[[ Available records, beginning ]]
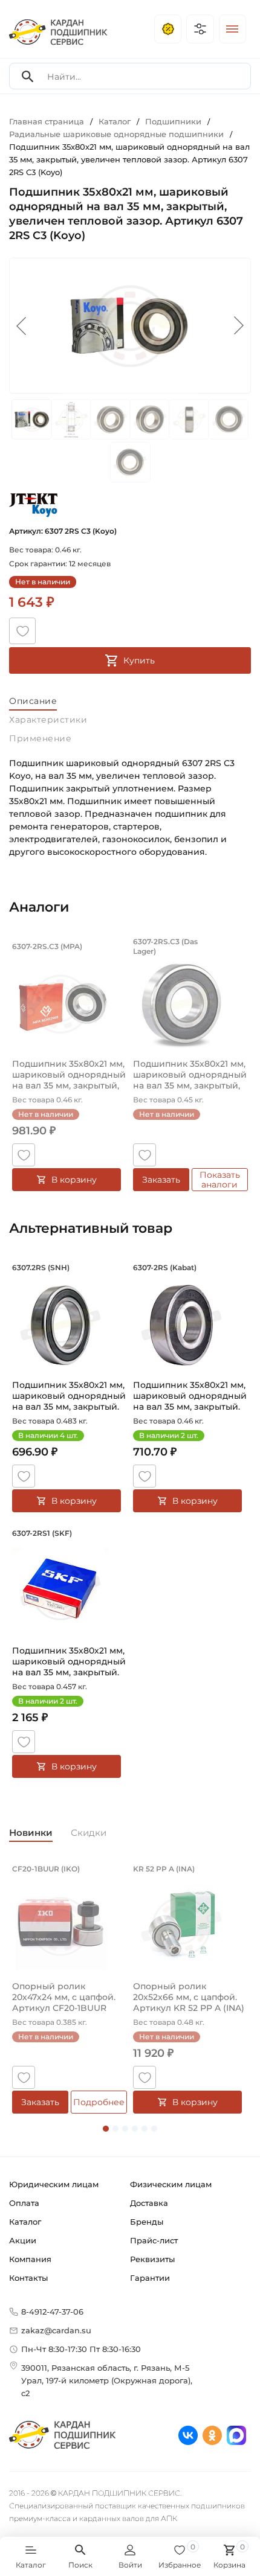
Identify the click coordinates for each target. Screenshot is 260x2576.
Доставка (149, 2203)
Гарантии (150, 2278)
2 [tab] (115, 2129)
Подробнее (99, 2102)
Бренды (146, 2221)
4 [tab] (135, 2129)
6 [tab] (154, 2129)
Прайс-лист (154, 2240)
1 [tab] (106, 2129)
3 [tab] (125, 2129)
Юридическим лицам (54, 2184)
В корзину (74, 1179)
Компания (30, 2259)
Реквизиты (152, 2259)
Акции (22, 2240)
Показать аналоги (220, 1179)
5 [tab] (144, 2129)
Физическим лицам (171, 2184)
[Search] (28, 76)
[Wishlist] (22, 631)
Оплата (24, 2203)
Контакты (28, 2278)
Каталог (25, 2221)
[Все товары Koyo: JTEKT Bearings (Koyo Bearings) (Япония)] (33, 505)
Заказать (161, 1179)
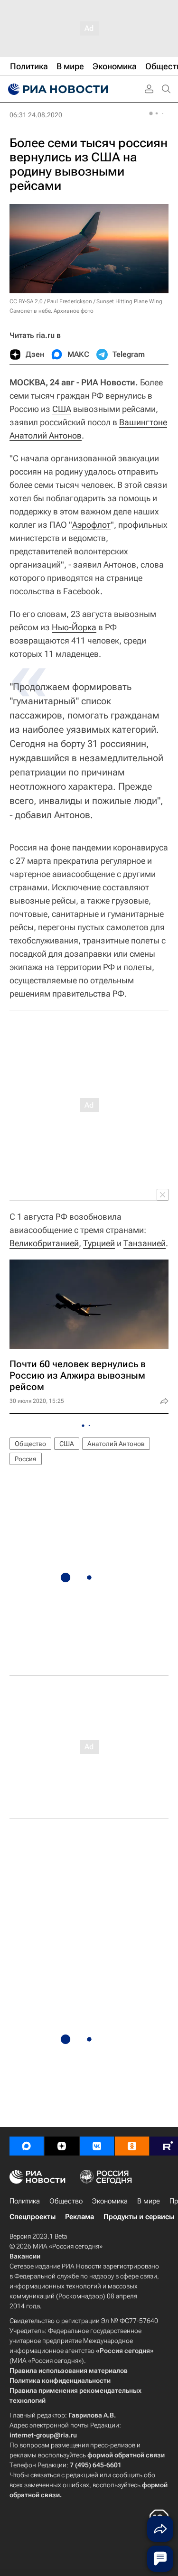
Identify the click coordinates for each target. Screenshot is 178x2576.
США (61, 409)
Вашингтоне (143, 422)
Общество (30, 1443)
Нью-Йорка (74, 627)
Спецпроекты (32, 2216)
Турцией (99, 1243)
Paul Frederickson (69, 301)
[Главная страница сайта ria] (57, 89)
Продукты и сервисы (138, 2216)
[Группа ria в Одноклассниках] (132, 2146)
[[ Available records, end ]]
▶ Problem to solve: If a line in the data holds the string "click", copy that line.

▶ Response to this task:
Identify the click coordinates for each target. Screenshot is 260x2576.
Identify the click coordinates for each target. Screenshot is 178x2576.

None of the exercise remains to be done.